▸ EXERCISE
Can you return the records below exactly as they stand, but only from the first line through the one with "Click the share icon on the photo"?

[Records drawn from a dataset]
════════

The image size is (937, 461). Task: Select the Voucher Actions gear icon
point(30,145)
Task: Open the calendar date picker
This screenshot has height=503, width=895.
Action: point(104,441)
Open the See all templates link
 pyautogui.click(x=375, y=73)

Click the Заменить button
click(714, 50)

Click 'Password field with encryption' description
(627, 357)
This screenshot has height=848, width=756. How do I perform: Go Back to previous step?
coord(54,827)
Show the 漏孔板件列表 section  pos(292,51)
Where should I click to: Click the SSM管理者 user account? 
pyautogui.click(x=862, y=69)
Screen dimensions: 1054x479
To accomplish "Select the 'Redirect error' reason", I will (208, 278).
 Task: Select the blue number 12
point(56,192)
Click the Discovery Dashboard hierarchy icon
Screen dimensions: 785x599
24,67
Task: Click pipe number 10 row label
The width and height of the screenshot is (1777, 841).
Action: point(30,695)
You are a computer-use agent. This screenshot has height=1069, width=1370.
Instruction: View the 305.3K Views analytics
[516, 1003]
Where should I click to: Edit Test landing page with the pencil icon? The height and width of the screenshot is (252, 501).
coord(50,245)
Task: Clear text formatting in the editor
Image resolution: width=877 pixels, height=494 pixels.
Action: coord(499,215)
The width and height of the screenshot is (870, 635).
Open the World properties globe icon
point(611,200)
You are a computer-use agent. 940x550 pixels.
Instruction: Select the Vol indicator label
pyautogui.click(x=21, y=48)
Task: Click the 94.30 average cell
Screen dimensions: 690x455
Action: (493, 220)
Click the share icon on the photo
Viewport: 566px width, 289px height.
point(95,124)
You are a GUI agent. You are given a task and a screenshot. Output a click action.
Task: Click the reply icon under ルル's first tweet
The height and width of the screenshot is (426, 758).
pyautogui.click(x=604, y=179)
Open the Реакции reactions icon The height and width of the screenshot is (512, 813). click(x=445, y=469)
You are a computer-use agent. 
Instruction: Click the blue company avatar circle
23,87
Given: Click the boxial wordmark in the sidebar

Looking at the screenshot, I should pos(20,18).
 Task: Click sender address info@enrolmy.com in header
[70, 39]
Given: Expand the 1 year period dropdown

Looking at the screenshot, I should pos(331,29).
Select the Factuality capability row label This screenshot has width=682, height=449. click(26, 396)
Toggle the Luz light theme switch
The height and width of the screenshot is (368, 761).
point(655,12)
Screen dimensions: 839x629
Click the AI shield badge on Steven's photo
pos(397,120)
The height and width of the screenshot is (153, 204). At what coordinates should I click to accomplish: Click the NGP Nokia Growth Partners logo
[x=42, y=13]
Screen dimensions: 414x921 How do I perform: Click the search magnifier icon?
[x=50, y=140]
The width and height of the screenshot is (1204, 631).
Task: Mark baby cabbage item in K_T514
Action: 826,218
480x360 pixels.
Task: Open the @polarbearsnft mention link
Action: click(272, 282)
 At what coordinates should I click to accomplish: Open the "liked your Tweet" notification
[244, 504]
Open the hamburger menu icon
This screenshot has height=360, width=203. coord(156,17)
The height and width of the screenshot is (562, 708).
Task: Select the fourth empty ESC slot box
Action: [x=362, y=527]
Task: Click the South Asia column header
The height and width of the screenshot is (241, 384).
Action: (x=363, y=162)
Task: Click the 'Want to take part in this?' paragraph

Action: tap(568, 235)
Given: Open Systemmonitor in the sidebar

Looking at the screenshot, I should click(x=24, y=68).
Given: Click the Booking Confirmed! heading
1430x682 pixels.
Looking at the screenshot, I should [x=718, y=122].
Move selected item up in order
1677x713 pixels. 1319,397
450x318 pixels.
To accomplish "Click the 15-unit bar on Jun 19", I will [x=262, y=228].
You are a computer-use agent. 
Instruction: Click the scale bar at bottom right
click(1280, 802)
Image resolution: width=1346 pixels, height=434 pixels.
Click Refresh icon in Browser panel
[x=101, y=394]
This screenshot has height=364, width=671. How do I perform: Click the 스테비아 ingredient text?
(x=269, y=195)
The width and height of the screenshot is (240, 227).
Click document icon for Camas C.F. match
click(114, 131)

════════

▸ TASK SOLUTION
The image size is (937, 461). Task: Select the Voucher Actions gear icon
point(30,145)
Task: Open the calendar date picker
This screenshot has height=503, width=895.
Action: point(104,441)
Open the See all templates link
 pyautogui.click(x=375, y=73)

Click the Заменить button
click(714, 50)

Click 'Password field with encryption' description
(627, 357)
This screenshot has height=848, width=756. How do I perform: Go Back to previous step?
coord(54,827)
Show the 漏孔板件列表 section  pos(292,51)
Where should I click to: Click the SSM管理者 user account? 
pyautogui.click(x=862, y=69)
Screen dimensions: 1054x479
To accomplish "Select the 'Redirect error' reason", I will (208, 278).
 Task: Select the blue number 12
point(56,192)
Click the Discovery Dashboard hierarchy icon
Screen dimensions: 785x599
24,67
Task: Click pipe number 10 row label
The width and height of the screenshot is (1777, 841).
Action: point(30,695)
You are a computer-use agent. This screenshot has height=1069, width=1370.
Instruction: View the 305.3K Views analytics
[516, 1003]
Where should I click to: Edit Test landing page with the pencil icon? The height and width of the screenshot is (252, 501).
coord(50,245)
Task: Clear text formatting in the editor
Image resolution: width=877 pixels, height=494 pixels.
Action: coord(499,215)
The width and height of the screenshot is (870, 635).
Open the World properties globe icon
point(611,200)
You are a computer-use agent. 940x550 pixels.
Instruction: Select the Vol indicator label
pyautogui.click(x=21, y=48)
Task: Click the 94.30 average cell
Screen dimensions: 690x455
Action: (493, 220)
Click the share icon on the photo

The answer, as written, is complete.